The details are pretty well mired in your particulars -- which I/O, and what you would use for time-pacing. But the general point is to restore the two pins (SCL and SDA) to I/O mode (open drain operation, of course!) and set the former SDA 'open' (not driven: input). Then every 5us drive the pin formerly called SCL low, wait 5 more, then release it, and do that up to eight times until you sense (after the 5us delay just before the next attempt to drive low) SDA 'high'. Then drive SDA low yourself, wait 5us, and release it back to high -- that last edge is the I2C 'stop' (SDA rising edge while SCL high). See:
An example for a K20 has completely different GPIO controls:
uint32_t fault_cnt = 0;
| GPIOB_PDDR &= ~(uint32_t)(3<<2); //Both as 'high', but inputs (OC) |
GPIOB_PSOR = 3<<2;
PORTB_PCR2 = PORT_PCR_MUX(1); //I2C0 SCL to I/O
PORTB_PCR3 = PORT_PCR_MUX(1); //I2C0 SDA to I/O
time_delay(2);
while( (GPIOB_PDIR & (3<<2)) != (3<<2) ) //NOT both pulled 'high'???

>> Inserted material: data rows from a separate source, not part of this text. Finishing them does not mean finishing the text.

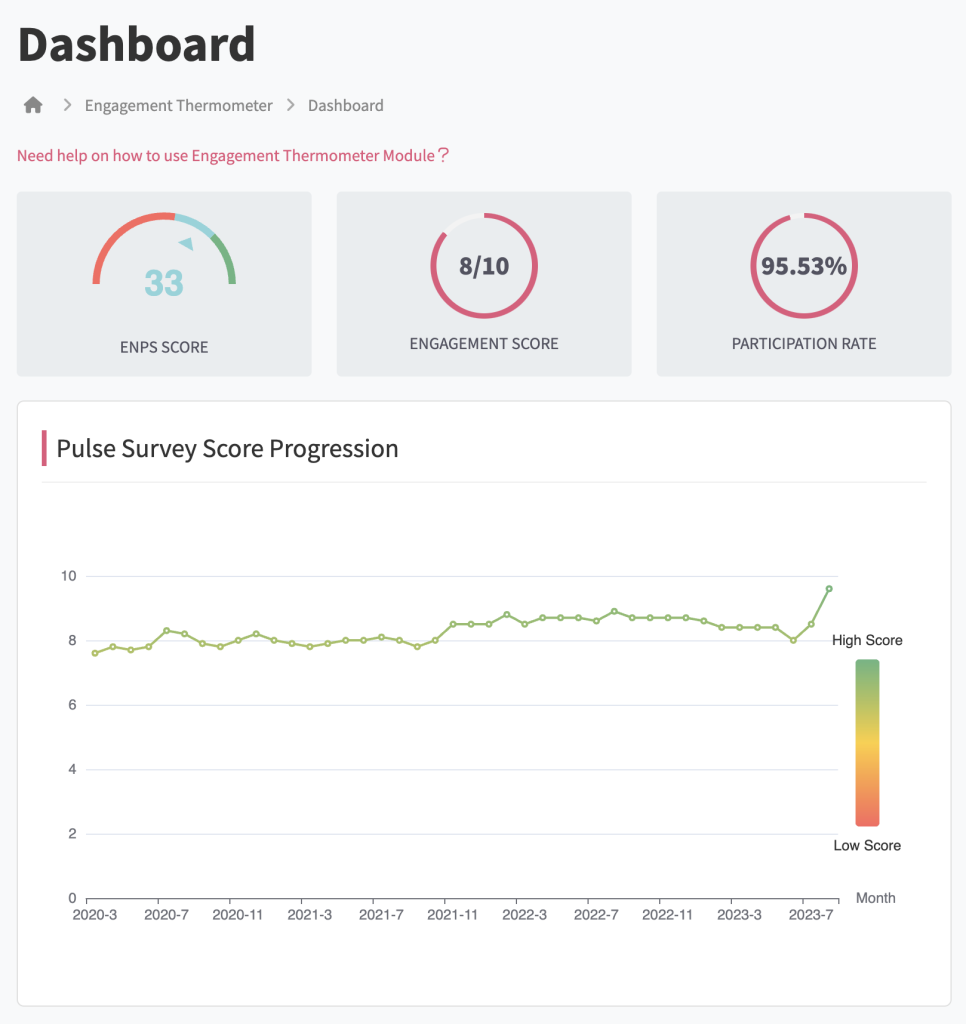Image resolution: width=966 pixels, height=1024 pixels.
Task: Click chevron before Dashboard breadcrumb
Action: pos(290,105)
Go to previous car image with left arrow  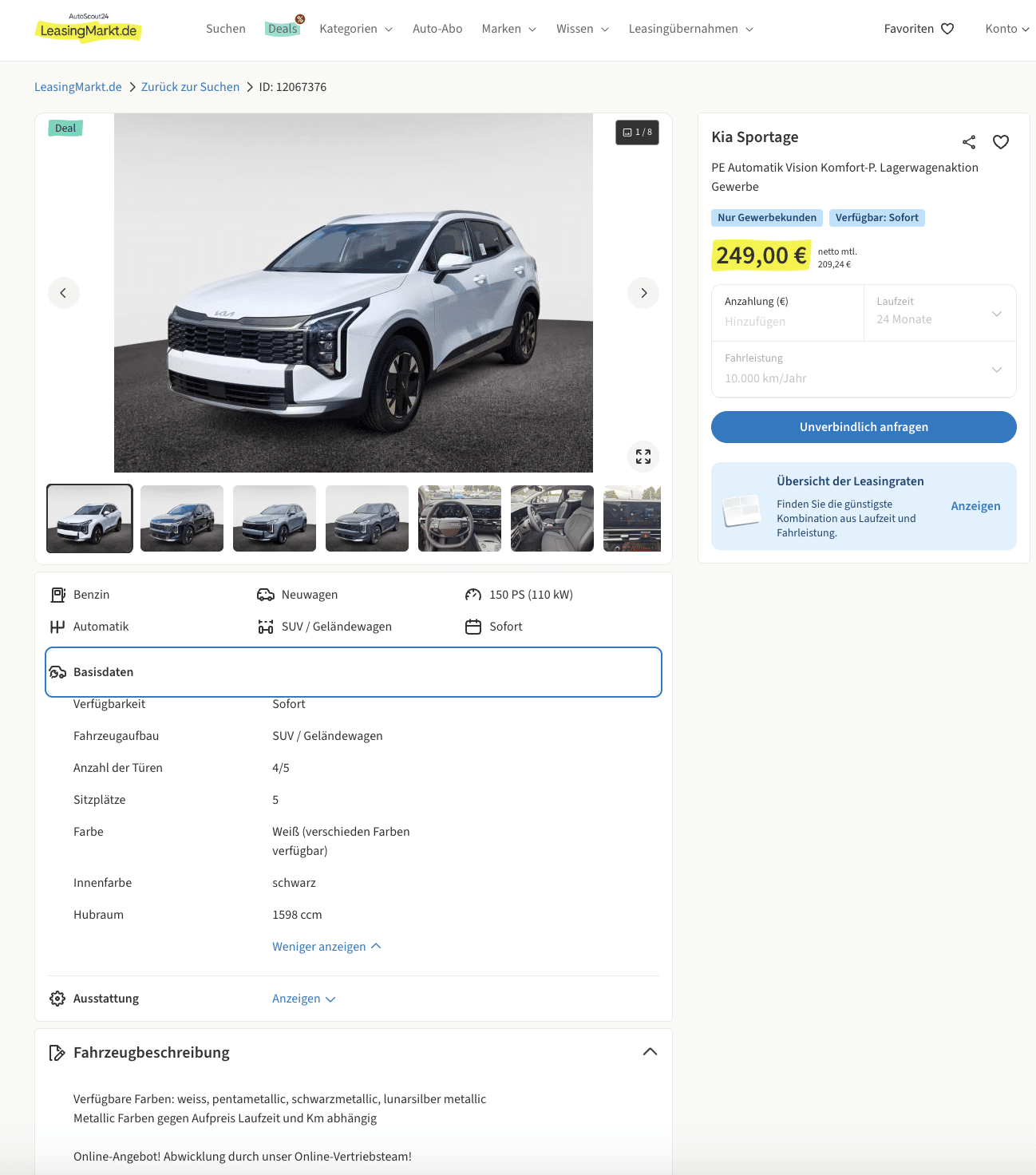point(64,293)
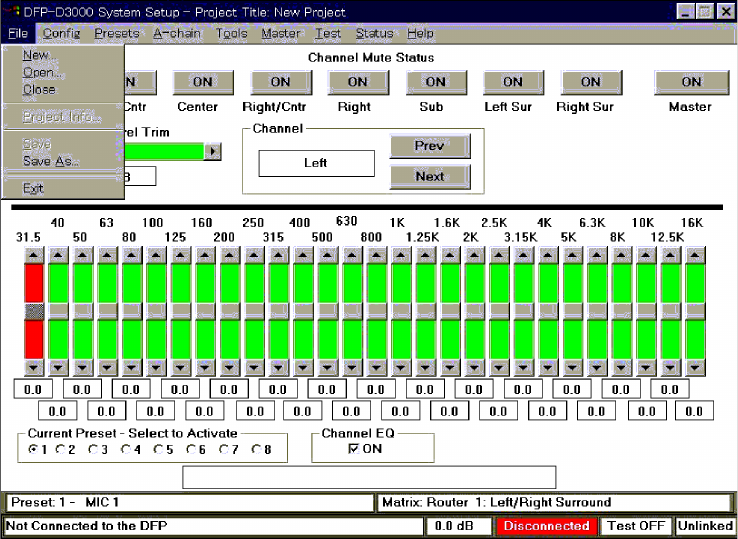Click the up arrow on the 1K band
This screenshot has width=738, height=539.
pos(401,255)
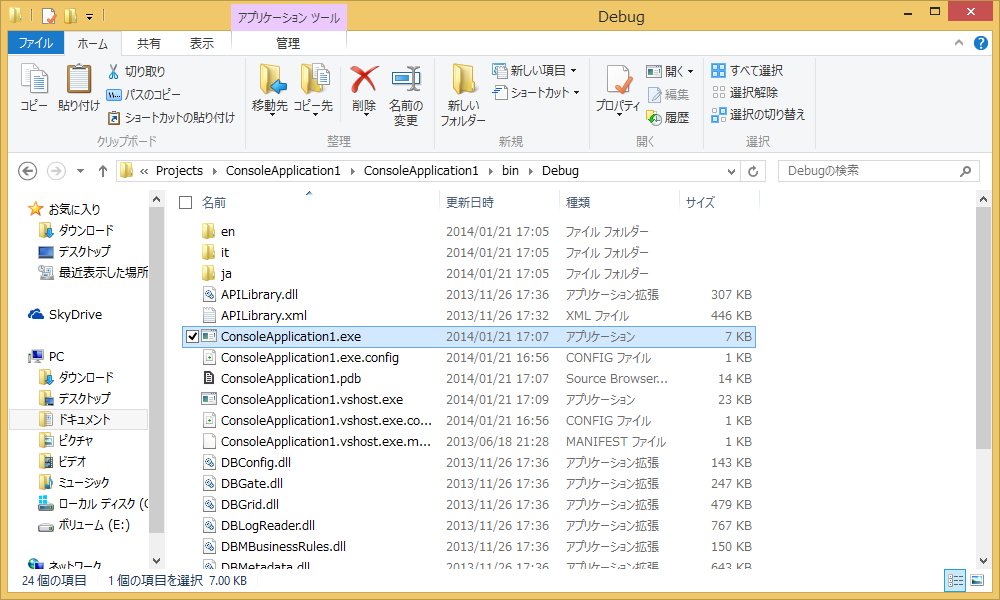The width and height of the screenshot is (1000, 600).
Task: Toggle the select-all checkbox in header row
Action: 185,202
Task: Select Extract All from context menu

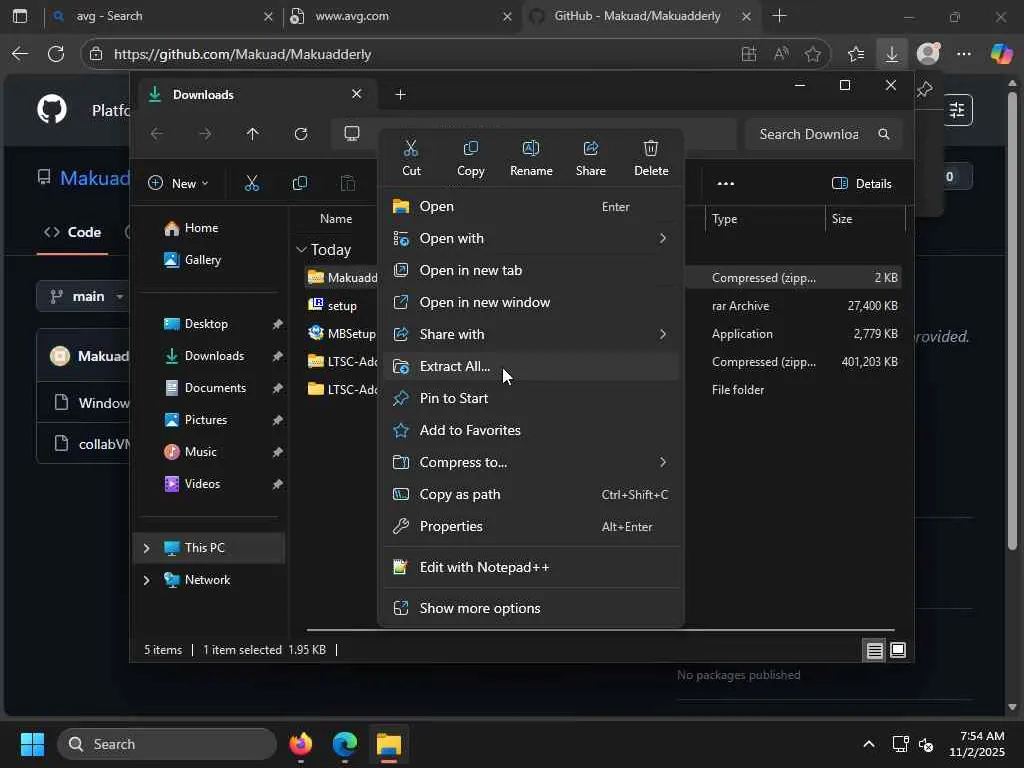Action: [x=455, y=366]
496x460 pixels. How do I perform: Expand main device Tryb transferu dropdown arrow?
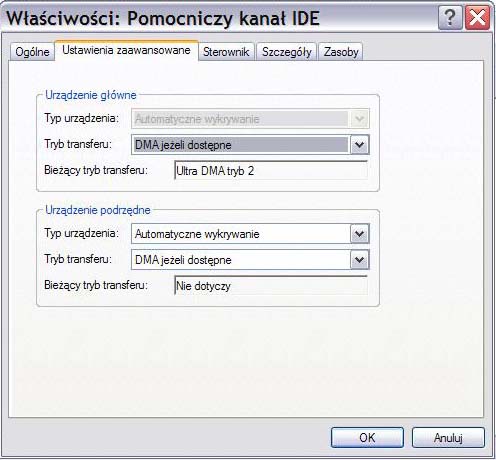(359, 145)
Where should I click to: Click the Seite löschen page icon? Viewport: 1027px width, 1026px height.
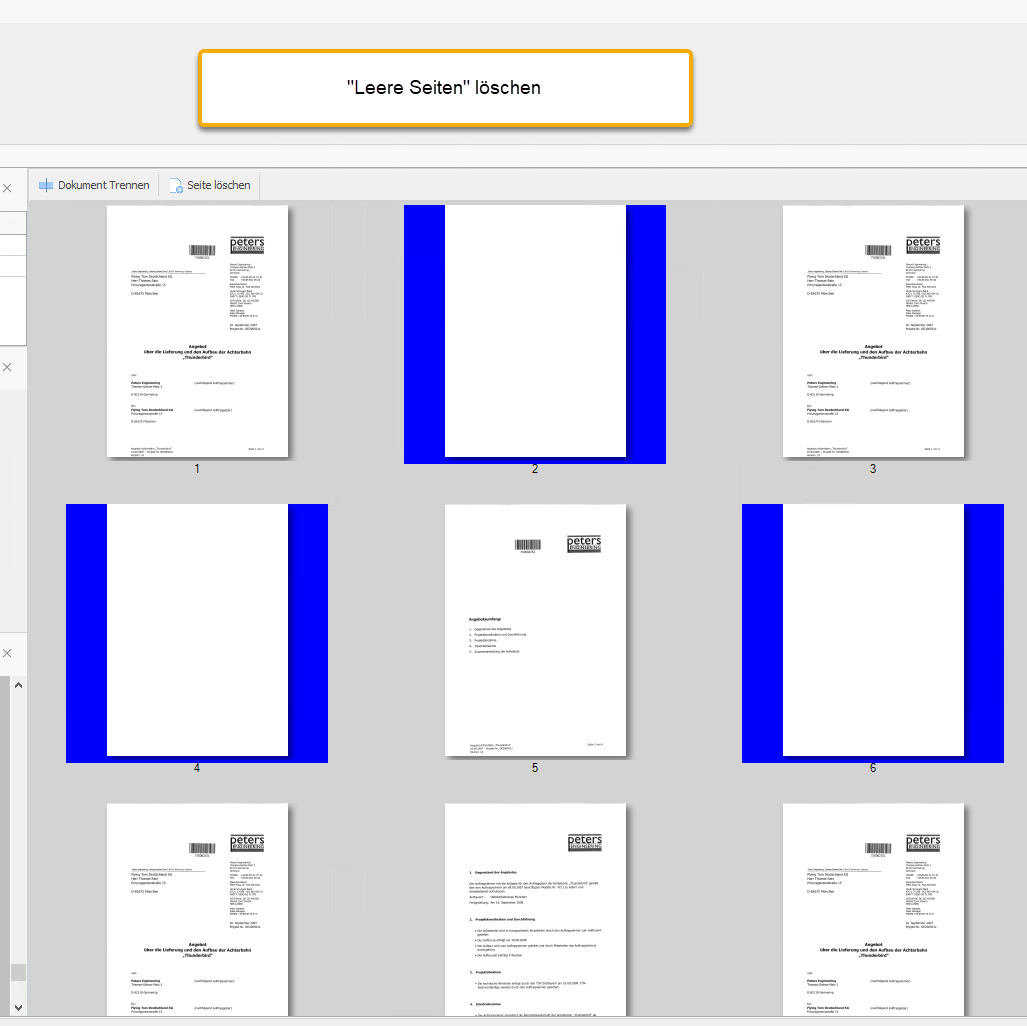(x=176, y=185)
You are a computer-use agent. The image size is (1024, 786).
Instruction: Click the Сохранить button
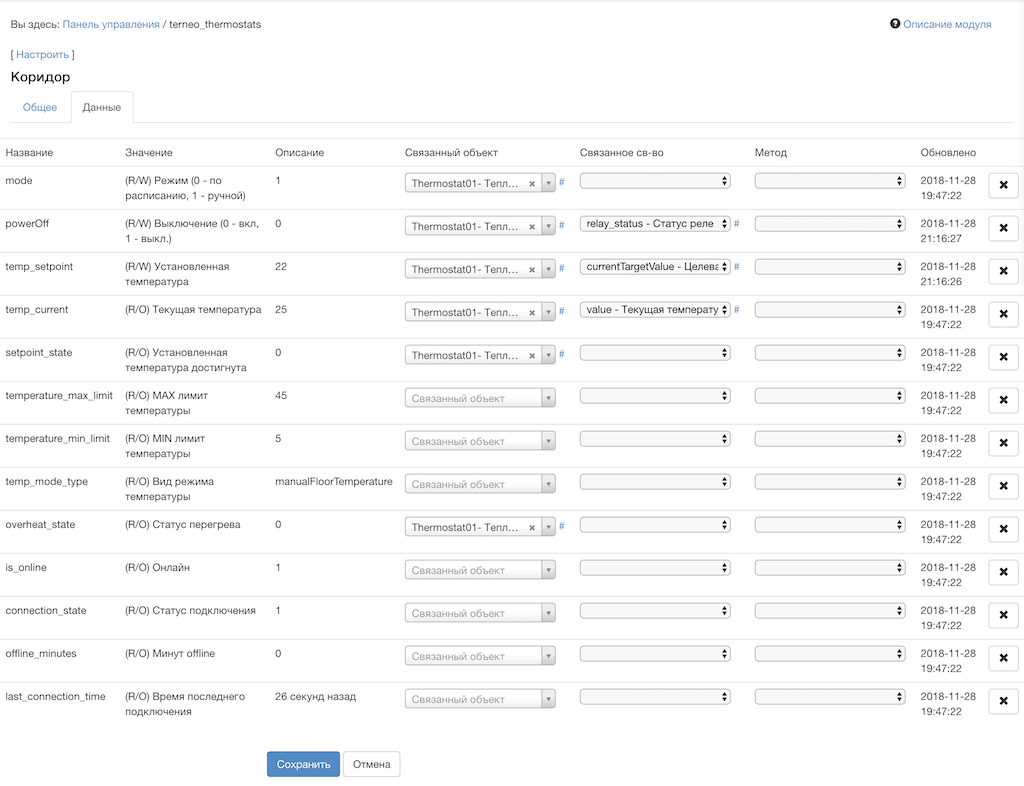[x=303, y=764]
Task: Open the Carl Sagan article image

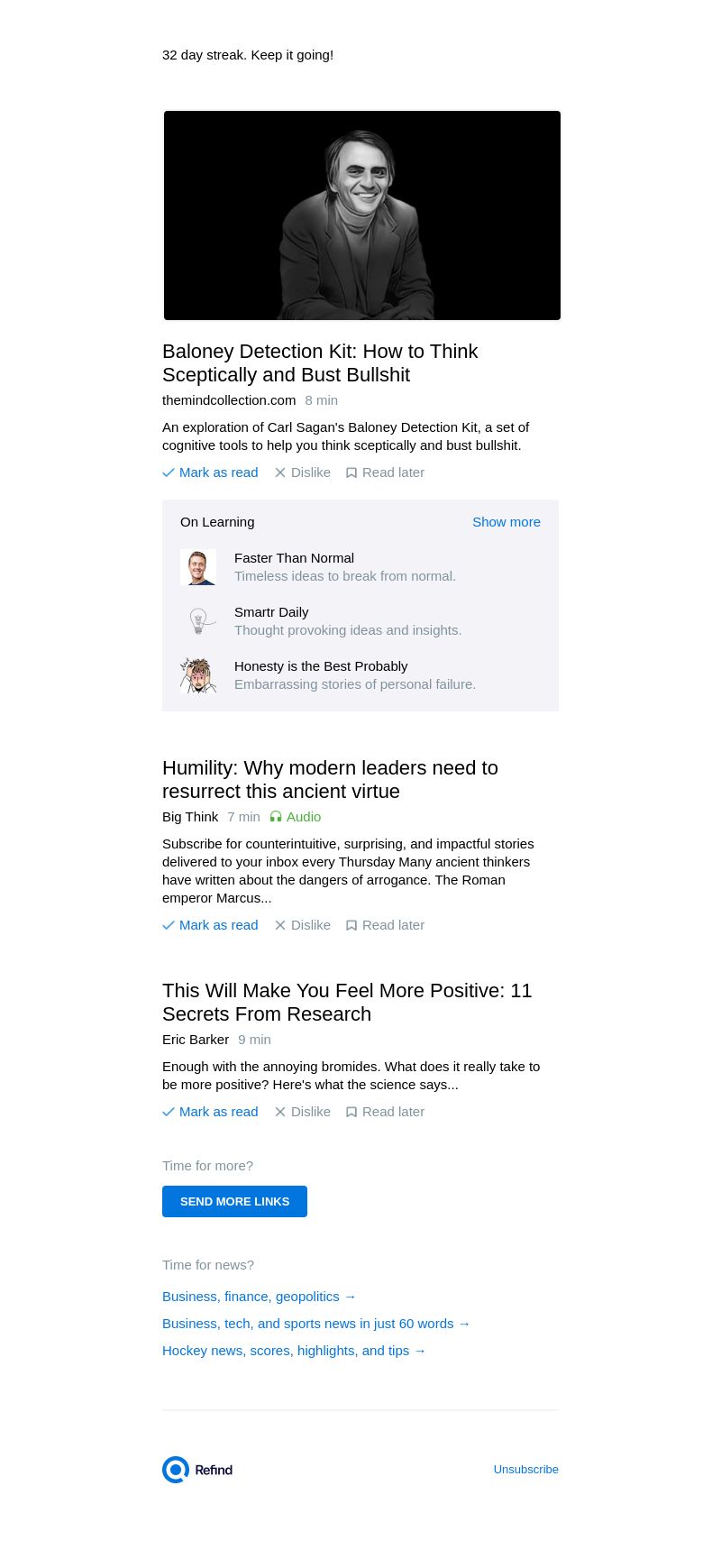Action: pos(361,215)
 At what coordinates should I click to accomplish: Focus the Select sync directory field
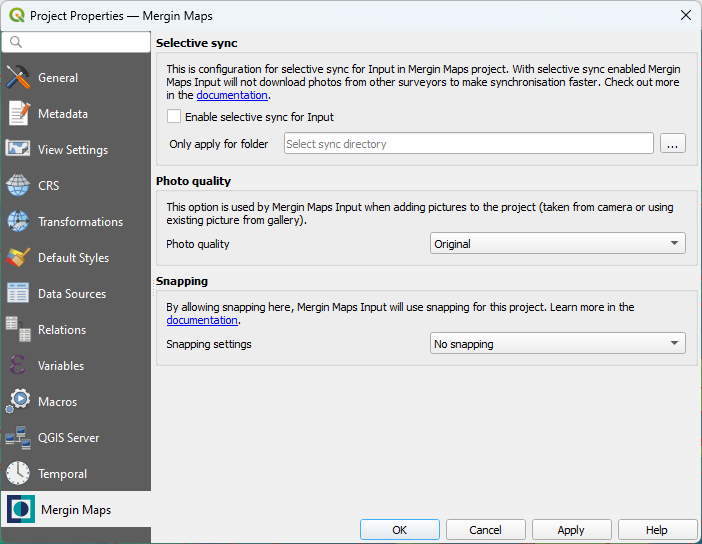[468, 144]
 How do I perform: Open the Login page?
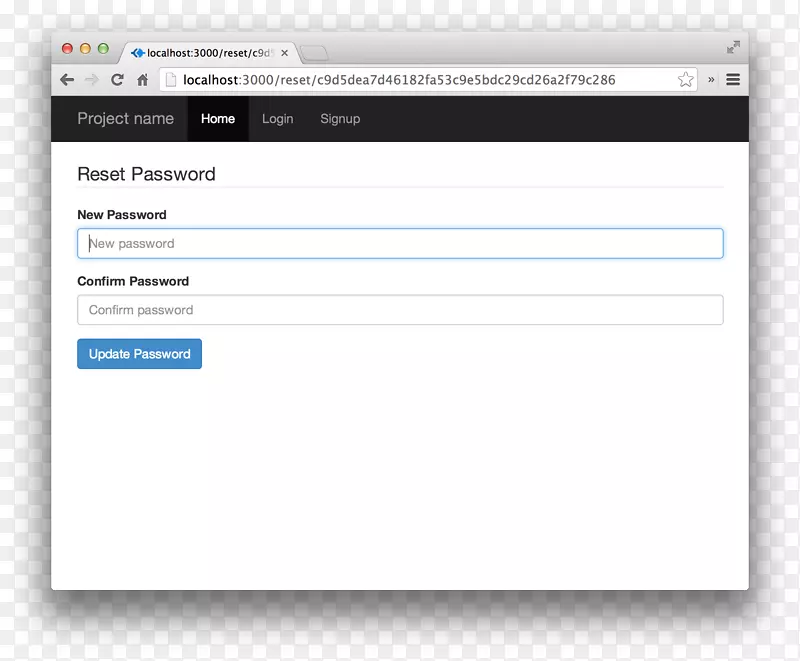tap(277, 119)
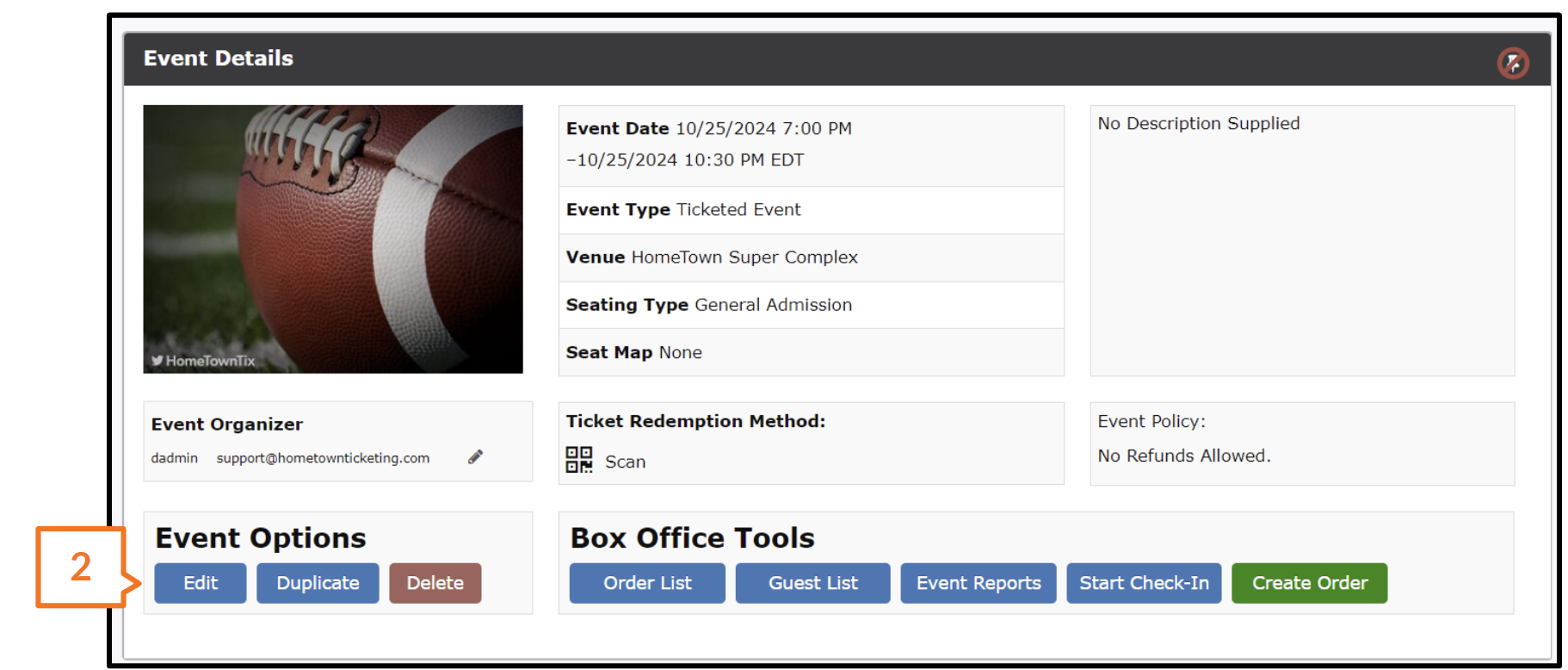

{ //We need to try 'clocking' the interface to get the slave to 'let go' of the data line
// technically, this can't exceed 8 '0' data bits, at which point the slave might finally expect the ACK/NACK
// BUT it is valid enough for us to just 'get control' of the data line and issue STOP to re-align ALL slaves
GPIOB_PCOR = 1<<2; //When we drive, make it a 'zero'
GPIOB_PDDR |= 1<<2; //Output now!
time_delay(2);
GPIOB_PDDR &= ~(uint32_t)(1<<2); //Float back high!
time_delay(1);
if( ++fault_cnt > 10 ) //Too many???
{
Os_LogDebug(OS_LOG_DEBUG_ERROR, "I2C0 failed to clear.\n");
break;
}
}
//Make a 'stop' condition -- a rising-edge on SDA while SCL is 'high'
GPIOB_PCOR = 1<<2;
GPIOB_PDDR |= 1<<2; //Clock low
time_delay(2);
GPIOB_PCOR = 1<<3;
GPIOB_PDDR |= 1<<3; //Data low
time_delay(1);
GPIOB_PDDR &= ~(uint32_t)(1<<2); //Float clock back high!
time_delay(1);
GPIOB_PDDR &= ~(uint32_t)(1<<3); //Float data back high!
time_delay(1);